TEXTE SOURCE =>
········

Il suffit de regarder les tops 100 de cette année-là pour comprendre l’ampleur de la chose : on y trouve “Billie Jean” et “Beat It” de Michael Jackson, “Let’s Dance” de David Bowie, “1999” de Prince, “I’m Still Standing” d’Elton John, “Sweet Dreams” d’Eurythmics, “Every Breath You Take” de The Police ou, dans un autre genre, “Eye of the Tiger” de Survivor. Par ailleurs, Madonna sortait son premier album, de même que Metallica ou R.E.M. Bref, vous avez saisi l’idée.

Mais n’oublions pas l’essentiel : le 5 février 1983 est le jour où “Africa” de Toto atteint la première place du top Billboard outre-Atlantique. Ce groupe, qui a déjà sorti trois albums avant Toto IV, disque où se trouve le single en question, n’avait jamais connu un tel succès, et n’en connaîtra plus jamais d’aussi fulgurant. Le single sera vendu à presque 2 millions d’exemplaires. L’album, porté par le tube, sera quant à lui triple disque de platine aux États-Unis, et aura été écoulé à près de 5 millions de disques dans le monde. Et c’est sans parler des six Grammy Awards reçus en 1983, dont celui du meilleur album. Rien que ça.

········

DONNÉES FOURNIES =>
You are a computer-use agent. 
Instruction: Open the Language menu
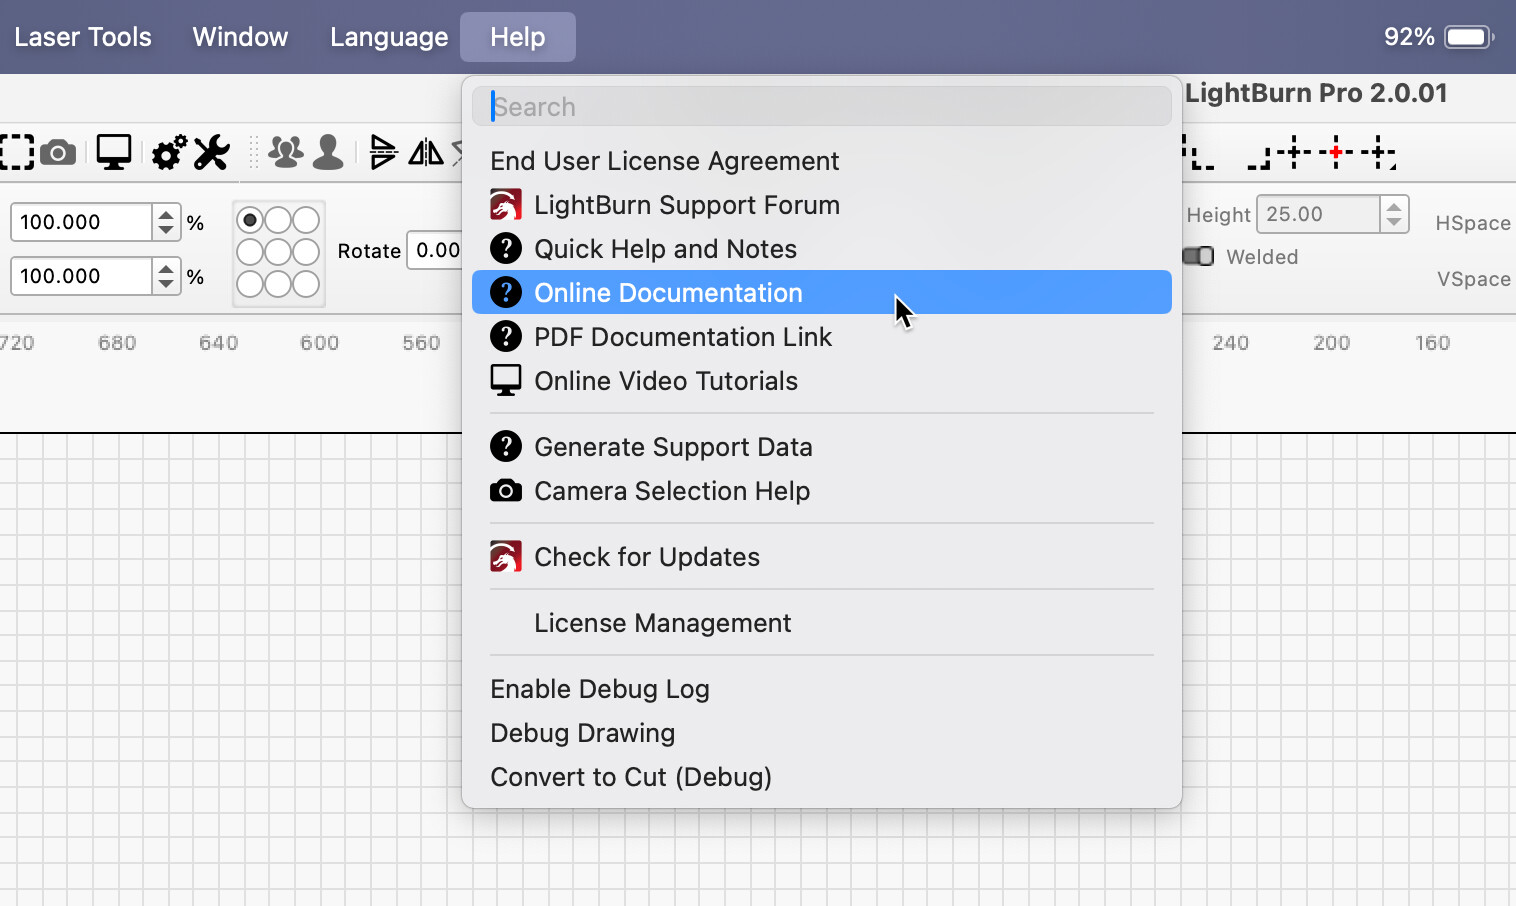click(389, 36)

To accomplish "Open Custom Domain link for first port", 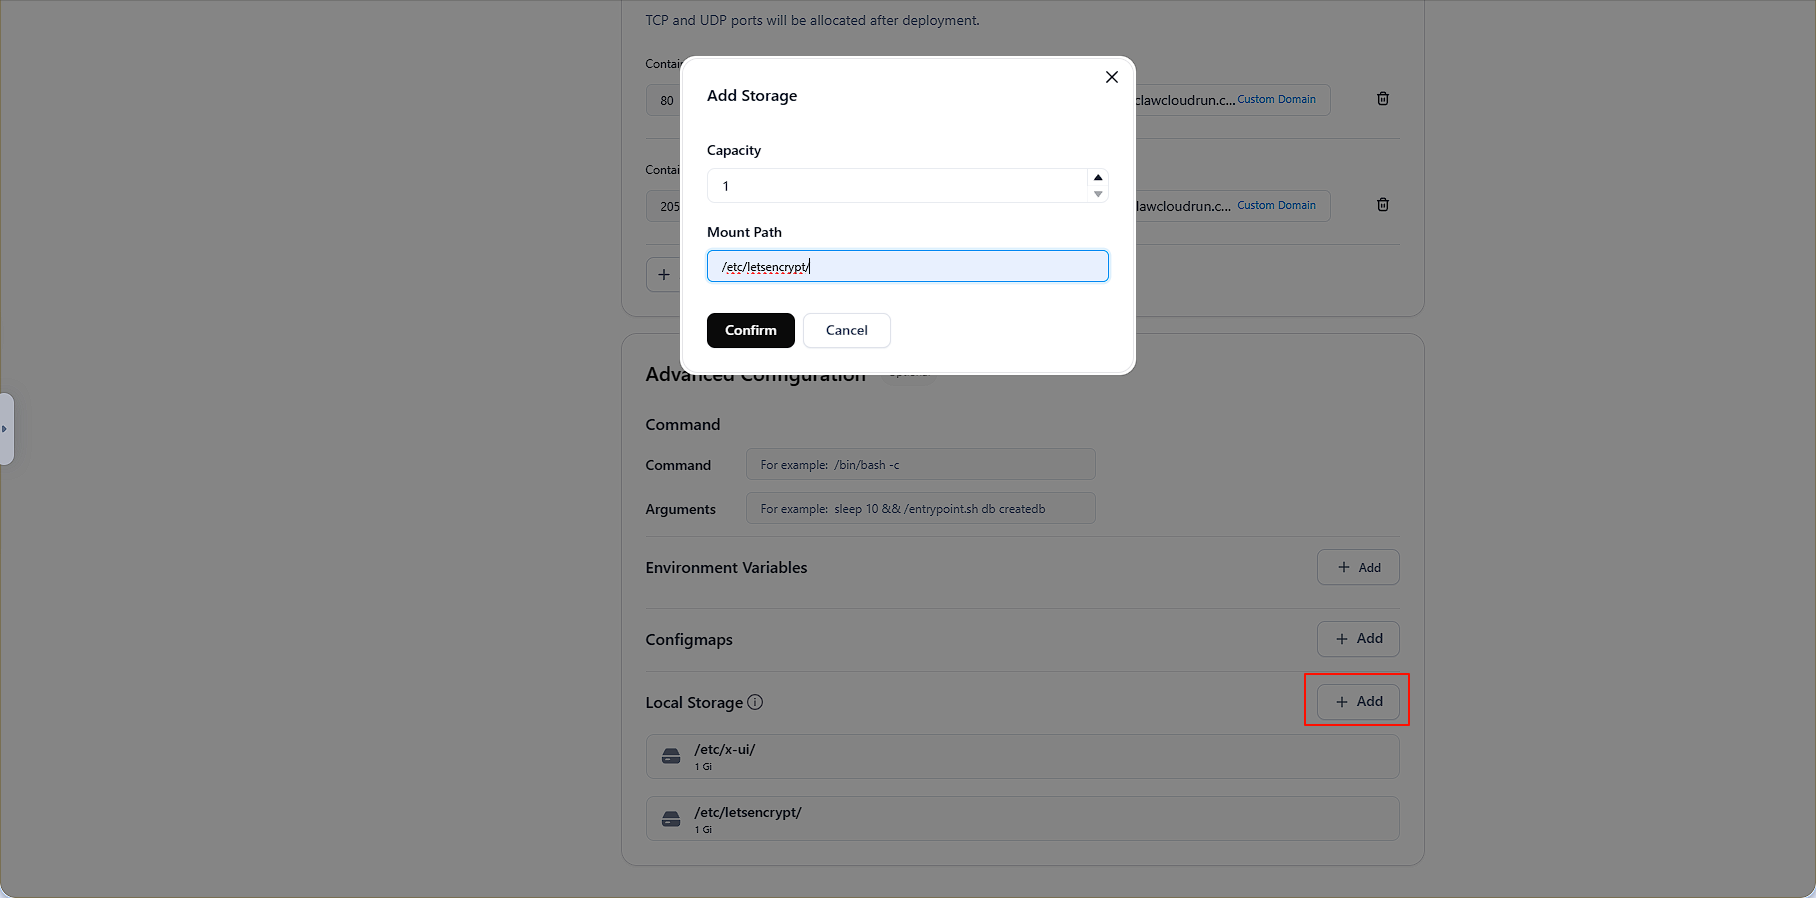I will pyautogui.click(x=1276, y=100).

········

EXERCICE PROPOSÉ A =>
Traduisez en anglais cette phrase du texte sur l’année musicale 1983 : « Le single sera vendu à presque 2 millions d’exemplaires. »
EXERCICE PROPOSÉ B =>
Poursuivez le texte sur le succès d’« Africa » de Toto à partir de sa dernière phrase.

RÉPONSE RÉDIGÉE A =>
The single would go on to sell nearly 2 million copies.

RÉPONSE RÉDIGÉE B =>
35 ans plus tard, “Africa” est le titre le plus iconique de la formation américaine. Il est devenu un hymne aussi bien pour les gens qui ont grandi avec le morceau que pour la nouvelle génération, qui s’est approprié ce tube, au point de devenir un mème tant il est aujourd’hui exploité sur les réseaux sociaux.

Retour sur la création de cette grande chanson, qui a failli ne jamais voir le jour.

Éducation catholique et spots de l’Unicef

Avant de sortir Toto IV, Toto tapait plus dans le rock que dans la pop. Le troisième album du groupe, Turn Back, sorti début 1981, qui voyait davantage s’exprimer les guitares et mettait les synthés de côté pour un aspect plus “rock de stade”, n’est pas ce qu’on pourrait appeler un grand succès commercial. Le disque ne dépasse pas la 41e place des charts américains, et peinera à se vendre aussi bien en Europe et aux États-Unis qu’au Japon où le public lui réserve cependant un accueil plus chaleureux. Surtout, aucun single ne sort du lot.

Le groupe retourne en studio en 1981 pour changer la donne, et ce avec une grosse pression du label. Steve Lukather, guitariste de la formation, explique à Billboard que la maison de disques leur a clairement fait comprendre :

“C’est votre dernière chance, sinon on vous lâche.” Ambiance.

Le groupe passe alors plusieurs mois à se replonger dans l’écriture et l’enregistrement des titres, avec en tête la recette de leur premier album, Toto, à savoir “juste faire des bonnes chansons et essayer de ne pas se préoccuper de si elles sont assez commerciales ou non”, comme le raconte David Paich, le claviériste. Un morceau se démarque du reste : “Rosanna”, futur single de l’opus.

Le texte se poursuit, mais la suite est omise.